In the records below, some lines hold the word "swatch". Copy each of those lines.

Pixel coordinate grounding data
════
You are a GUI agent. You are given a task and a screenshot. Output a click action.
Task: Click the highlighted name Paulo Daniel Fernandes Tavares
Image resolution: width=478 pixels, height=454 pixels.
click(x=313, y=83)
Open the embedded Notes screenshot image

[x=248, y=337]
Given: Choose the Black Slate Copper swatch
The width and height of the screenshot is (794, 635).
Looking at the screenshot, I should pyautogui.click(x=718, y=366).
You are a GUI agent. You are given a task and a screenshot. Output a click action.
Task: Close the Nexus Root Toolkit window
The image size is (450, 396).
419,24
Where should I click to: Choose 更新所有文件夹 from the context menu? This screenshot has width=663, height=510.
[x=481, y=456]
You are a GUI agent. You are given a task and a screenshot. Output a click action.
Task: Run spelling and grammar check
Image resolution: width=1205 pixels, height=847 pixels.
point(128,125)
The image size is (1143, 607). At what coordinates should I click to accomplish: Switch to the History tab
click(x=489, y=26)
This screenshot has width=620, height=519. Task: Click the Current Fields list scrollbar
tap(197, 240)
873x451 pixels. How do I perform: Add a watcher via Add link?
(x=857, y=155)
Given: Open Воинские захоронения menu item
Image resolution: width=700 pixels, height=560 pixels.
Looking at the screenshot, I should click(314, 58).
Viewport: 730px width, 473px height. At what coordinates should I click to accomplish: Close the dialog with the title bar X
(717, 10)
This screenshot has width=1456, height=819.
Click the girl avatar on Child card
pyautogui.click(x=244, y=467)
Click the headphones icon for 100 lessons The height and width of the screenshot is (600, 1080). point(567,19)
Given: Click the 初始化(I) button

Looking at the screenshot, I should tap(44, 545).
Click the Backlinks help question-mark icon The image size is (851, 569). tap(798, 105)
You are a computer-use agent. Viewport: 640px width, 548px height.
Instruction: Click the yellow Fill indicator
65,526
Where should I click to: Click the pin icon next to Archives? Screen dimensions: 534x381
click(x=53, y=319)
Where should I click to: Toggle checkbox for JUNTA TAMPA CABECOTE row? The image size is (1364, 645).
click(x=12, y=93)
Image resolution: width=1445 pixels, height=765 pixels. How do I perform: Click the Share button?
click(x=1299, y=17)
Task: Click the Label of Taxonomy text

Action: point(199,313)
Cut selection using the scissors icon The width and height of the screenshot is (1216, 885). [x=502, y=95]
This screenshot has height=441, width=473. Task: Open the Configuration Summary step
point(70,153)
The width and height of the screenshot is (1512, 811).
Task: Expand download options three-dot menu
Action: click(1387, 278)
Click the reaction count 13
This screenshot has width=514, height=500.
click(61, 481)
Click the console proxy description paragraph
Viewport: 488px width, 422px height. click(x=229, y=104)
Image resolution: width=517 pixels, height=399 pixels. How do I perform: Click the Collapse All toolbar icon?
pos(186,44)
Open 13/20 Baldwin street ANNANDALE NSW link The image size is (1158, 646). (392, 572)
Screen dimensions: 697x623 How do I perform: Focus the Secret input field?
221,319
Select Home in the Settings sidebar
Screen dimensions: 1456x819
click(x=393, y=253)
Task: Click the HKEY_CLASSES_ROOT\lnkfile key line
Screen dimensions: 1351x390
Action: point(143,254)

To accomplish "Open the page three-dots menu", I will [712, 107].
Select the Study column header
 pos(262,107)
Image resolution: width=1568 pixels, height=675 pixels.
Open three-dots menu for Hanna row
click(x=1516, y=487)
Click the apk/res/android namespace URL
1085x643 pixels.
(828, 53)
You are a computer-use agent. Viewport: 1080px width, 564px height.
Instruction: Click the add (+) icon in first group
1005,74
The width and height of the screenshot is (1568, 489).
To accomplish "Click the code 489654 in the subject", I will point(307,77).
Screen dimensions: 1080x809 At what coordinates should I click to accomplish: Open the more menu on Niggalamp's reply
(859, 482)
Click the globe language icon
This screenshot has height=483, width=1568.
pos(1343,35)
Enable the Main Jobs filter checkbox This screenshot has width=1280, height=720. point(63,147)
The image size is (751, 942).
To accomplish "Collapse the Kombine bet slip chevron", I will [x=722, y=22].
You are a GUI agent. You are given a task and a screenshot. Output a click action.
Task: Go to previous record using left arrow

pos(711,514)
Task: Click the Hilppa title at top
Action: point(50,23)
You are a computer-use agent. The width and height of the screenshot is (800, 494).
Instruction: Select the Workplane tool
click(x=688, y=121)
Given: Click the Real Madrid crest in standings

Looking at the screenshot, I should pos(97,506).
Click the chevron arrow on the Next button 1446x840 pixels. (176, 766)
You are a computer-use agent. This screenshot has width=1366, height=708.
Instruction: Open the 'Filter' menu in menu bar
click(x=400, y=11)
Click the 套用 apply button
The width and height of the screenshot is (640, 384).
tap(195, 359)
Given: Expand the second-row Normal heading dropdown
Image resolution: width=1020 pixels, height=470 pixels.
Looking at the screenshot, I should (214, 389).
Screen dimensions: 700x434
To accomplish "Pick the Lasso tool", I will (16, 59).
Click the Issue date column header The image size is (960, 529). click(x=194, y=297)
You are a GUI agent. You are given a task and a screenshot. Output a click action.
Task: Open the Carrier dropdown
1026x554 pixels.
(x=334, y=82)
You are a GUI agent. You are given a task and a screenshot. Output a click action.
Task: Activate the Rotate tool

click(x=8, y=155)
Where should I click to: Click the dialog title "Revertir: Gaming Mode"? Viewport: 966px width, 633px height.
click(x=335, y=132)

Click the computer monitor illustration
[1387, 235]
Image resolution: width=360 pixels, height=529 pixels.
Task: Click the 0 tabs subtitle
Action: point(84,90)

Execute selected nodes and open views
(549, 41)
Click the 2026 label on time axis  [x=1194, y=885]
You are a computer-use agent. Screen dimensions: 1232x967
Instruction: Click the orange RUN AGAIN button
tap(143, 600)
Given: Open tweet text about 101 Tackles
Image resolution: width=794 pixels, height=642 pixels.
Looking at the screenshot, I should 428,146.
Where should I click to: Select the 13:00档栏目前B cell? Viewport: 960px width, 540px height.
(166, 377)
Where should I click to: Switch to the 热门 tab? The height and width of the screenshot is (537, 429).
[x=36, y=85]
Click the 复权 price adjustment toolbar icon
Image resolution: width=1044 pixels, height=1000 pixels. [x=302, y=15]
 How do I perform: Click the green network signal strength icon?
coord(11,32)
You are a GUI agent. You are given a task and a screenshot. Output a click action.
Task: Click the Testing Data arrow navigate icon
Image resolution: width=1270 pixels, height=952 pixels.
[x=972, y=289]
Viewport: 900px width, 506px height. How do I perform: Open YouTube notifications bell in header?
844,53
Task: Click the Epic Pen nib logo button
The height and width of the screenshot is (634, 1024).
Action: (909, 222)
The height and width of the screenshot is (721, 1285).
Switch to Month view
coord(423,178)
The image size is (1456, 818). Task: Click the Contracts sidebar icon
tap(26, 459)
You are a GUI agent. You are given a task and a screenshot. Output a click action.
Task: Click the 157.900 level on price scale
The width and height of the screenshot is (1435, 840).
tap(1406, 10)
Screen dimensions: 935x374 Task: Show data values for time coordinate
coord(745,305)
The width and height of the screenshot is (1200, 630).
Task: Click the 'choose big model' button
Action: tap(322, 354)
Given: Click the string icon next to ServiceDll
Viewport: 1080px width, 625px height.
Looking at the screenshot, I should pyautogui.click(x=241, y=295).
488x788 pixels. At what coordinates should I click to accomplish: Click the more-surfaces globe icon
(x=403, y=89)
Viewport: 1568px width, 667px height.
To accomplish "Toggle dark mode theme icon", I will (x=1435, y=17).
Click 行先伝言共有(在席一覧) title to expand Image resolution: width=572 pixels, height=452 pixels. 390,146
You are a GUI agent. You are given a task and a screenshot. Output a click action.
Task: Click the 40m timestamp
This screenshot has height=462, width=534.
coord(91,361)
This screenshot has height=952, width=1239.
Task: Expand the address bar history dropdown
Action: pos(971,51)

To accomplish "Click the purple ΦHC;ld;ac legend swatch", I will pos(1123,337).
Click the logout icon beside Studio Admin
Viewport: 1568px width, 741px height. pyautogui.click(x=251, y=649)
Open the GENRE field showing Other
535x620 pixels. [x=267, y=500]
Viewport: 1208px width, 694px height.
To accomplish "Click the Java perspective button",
════
■ Reply:
Given: Choose the Black Slate Copper swatch
To accomplish "Click the purple ΦHC;ld;ac legend swatch", I will pos(1123,337).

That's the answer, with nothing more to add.